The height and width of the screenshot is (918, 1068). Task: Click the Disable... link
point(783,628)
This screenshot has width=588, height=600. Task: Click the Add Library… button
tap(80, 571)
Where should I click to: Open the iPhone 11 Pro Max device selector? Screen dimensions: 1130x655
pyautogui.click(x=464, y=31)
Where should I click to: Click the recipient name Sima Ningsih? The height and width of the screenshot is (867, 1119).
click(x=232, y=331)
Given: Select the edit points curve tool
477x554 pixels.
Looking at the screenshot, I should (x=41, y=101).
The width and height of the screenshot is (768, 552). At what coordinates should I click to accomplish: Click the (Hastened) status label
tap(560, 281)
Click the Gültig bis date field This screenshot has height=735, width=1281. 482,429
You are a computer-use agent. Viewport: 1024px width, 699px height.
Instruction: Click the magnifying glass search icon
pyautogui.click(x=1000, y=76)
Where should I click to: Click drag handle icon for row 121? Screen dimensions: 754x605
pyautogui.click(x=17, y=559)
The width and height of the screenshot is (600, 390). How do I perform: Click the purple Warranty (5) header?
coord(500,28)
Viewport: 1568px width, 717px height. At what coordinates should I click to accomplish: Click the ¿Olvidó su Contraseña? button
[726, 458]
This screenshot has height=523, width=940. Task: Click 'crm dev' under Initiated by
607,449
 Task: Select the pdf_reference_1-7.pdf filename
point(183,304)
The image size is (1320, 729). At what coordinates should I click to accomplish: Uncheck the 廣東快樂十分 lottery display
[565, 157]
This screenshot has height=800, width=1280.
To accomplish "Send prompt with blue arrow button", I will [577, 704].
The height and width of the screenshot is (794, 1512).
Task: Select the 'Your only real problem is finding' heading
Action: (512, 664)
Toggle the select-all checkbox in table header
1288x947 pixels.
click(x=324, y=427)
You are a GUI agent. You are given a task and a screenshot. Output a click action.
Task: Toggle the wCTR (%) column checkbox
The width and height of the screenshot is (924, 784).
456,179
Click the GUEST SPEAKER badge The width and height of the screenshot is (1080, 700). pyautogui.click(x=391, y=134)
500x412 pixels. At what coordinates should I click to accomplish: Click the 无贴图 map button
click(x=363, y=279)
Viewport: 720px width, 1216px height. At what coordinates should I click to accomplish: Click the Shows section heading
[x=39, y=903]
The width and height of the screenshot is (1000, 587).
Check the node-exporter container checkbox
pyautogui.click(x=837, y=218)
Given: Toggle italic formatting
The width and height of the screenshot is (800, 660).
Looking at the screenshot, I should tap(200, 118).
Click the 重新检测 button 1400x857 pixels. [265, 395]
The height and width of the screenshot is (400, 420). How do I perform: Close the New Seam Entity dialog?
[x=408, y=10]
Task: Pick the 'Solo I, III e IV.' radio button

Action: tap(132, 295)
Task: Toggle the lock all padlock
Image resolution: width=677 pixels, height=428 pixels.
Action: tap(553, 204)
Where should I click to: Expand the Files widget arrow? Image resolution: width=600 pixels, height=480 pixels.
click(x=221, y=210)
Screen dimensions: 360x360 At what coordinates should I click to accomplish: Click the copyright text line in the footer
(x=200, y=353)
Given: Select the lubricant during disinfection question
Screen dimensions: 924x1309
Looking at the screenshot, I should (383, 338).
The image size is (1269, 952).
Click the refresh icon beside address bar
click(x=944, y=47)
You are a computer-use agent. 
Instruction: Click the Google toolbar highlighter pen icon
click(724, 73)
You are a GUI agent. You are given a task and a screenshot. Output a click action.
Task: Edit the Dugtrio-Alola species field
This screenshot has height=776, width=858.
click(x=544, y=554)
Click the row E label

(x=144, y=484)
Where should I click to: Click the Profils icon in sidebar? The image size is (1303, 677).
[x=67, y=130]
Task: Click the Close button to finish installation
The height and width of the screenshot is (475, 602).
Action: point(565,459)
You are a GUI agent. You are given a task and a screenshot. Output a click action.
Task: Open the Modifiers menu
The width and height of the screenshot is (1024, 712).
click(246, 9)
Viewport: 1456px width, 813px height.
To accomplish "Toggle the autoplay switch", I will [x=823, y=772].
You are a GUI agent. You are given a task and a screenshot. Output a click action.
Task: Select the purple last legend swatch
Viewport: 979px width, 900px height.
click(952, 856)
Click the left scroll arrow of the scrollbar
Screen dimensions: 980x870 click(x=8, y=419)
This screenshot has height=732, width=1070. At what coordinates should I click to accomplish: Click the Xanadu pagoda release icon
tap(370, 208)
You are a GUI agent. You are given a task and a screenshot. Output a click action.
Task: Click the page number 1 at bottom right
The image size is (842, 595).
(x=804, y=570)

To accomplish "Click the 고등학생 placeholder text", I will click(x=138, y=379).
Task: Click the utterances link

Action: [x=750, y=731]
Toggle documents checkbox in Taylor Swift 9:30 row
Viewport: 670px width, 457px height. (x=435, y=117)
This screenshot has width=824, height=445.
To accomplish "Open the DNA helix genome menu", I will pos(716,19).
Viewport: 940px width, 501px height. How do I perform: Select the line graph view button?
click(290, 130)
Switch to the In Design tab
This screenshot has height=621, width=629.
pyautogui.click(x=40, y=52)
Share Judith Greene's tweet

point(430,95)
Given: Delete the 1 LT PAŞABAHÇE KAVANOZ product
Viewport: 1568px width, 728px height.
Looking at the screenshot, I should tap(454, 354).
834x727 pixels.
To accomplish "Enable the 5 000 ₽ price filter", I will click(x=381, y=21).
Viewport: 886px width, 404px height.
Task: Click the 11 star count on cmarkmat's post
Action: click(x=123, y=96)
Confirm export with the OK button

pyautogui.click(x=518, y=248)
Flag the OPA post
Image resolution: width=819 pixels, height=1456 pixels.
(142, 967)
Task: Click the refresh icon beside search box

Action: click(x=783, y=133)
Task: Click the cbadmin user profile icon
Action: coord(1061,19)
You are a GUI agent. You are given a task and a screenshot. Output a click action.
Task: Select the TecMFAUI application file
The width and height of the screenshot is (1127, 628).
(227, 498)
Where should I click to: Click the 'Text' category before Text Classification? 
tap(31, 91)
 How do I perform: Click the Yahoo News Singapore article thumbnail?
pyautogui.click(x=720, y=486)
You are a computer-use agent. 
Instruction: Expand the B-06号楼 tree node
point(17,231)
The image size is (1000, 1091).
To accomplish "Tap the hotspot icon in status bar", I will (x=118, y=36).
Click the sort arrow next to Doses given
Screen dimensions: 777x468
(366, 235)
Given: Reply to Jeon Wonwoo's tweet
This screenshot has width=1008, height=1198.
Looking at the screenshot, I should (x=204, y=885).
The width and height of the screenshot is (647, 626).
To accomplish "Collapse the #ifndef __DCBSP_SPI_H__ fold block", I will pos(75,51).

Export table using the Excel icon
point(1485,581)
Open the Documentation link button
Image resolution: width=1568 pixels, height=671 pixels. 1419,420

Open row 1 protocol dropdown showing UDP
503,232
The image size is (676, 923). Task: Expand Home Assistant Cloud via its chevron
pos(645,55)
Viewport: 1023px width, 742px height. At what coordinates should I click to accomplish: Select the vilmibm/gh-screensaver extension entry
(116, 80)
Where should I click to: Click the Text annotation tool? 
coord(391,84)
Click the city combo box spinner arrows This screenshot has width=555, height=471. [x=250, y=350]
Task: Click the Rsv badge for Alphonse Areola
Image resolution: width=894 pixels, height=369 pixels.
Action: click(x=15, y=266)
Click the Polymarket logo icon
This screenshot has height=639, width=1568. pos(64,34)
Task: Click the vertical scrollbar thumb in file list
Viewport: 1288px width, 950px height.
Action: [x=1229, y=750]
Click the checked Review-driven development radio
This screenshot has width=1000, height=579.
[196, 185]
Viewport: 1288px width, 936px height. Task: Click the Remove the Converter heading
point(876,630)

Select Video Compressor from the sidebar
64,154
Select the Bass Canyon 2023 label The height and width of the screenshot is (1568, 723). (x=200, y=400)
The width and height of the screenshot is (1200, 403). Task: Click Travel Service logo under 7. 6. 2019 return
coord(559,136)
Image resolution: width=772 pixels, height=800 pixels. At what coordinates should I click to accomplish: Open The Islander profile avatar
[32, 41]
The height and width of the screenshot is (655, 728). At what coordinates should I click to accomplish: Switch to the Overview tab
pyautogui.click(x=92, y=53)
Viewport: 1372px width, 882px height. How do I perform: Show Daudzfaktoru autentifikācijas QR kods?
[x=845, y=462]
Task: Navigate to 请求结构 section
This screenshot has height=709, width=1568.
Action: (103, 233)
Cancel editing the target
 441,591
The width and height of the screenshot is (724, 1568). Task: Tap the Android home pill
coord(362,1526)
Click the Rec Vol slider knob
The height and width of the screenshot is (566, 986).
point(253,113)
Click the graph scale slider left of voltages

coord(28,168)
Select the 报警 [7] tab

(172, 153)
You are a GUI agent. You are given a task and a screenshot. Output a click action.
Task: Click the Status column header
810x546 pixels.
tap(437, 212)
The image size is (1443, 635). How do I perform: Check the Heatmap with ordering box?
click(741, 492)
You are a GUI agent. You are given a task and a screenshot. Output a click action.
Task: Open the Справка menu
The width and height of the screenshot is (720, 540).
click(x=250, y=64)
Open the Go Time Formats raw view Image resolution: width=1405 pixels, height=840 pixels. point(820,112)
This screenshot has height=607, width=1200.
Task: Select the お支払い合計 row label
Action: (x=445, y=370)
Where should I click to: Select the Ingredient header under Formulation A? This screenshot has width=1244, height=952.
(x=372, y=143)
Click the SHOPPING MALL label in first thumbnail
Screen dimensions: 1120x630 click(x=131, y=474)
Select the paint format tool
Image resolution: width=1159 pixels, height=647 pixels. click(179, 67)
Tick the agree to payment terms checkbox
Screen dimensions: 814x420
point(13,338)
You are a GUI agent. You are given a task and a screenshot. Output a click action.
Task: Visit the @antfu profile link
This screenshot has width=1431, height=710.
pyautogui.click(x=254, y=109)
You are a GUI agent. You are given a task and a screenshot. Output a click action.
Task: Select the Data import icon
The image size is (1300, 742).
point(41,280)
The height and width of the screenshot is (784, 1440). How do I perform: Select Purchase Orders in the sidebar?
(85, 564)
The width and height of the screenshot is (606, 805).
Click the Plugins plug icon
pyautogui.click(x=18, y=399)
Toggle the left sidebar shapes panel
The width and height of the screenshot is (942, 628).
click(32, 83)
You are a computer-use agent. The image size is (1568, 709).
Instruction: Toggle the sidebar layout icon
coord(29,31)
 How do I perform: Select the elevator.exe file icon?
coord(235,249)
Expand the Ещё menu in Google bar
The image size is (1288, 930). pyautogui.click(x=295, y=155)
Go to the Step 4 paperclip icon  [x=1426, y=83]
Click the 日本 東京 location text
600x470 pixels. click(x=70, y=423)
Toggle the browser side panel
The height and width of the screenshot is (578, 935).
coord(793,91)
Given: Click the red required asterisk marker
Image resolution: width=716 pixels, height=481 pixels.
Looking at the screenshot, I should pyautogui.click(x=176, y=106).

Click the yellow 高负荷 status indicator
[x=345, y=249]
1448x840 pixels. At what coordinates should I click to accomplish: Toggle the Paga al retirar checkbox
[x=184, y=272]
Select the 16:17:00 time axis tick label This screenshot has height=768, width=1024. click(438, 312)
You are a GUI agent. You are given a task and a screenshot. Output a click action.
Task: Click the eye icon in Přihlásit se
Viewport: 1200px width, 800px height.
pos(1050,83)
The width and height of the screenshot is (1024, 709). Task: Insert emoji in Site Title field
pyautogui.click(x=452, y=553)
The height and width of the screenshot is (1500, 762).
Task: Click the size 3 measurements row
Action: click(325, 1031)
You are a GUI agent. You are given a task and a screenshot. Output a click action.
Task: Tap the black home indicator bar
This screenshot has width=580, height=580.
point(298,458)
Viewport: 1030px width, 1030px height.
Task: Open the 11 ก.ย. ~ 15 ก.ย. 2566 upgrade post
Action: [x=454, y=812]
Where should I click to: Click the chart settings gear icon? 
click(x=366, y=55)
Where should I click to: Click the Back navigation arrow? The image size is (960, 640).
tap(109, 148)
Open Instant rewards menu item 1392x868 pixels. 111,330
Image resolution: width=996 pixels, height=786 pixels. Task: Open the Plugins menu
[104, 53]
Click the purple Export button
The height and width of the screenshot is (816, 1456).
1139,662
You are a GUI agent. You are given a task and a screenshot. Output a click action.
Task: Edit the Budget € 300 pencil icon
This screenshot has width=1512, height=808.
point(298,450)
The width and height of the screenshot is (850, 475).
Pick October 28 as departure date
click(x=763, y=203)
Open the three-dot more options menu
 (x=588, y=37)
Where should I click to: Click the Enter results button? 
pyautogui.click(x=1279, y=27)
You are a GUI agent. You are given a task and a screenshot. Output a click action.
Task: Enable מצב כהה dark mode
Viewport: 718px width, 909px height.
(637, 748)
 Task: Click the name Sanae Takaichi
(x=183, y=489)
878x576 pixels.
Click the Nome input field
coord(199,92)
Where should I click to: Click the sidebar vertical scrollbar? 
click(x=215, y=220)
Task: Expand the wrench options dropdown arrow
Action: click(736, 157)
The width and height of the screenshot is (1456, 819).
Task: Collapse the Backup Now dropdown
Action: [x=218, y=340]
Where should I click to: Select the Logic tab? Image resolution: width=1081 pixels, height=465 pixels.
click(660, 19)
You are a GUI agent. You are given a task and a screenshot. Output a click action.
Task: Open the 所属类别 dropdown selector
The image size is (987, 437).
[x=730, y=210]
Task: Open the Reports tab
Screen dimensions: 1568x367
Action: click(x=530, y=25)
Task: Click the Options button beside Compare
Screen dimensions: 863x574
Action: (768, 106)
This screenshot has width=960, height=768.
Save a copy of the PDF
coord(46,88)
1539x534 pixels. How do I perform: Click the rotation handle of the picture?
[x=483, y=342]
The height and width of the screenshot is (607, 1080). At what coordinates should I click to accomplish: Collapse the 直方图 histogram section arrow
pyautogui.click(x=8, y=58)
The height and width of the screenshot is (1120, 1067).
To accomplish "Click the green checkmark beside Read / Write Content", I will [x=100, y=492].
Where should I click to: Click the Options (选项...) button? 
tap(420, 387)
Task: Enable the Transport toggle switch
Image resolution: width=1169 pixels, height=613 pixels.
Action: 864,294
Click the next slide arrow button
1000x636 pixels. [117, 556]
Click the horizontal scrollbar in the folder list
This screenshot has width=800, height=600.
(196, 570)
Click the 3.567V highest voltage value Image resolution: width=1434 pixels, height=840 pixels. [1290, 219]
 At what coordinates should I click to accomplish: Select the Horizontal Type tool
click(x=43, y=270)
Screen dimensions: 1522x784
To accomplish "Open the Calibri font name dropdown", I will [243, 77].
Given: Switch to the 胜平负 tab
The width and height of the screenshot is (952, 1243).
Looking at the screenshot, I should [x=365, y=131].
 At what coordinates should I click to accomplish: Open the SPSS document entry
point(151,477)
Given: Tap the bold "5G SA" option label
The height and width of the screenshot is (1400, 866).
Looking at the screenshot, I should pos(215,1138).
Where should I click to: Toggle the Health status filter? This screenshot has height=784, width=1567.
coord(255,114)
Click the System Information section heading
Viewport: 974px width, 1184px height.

** Problem requirements **
Going back to the entries above, set down exactly the lines that begin at the one with "Save a copy of the PDF" and end at the one with "The height and width of the screenshot is (1120, 1067).", both included, and nothing else.

** Solved problem **
Save a copy of the PDF
coord(46,88)
1539x534 pixels. How do I perform: Click the rotation handle of the picture?
[x=483, y=342]
The height and width of the screenshot is (607, 1080). At what coordinates should I click to accomplish: Collapse the 直方图 histogram section arrow
pyautogui.click(x=8, y=58)
The height and width of the screenshot is (1120, 1067).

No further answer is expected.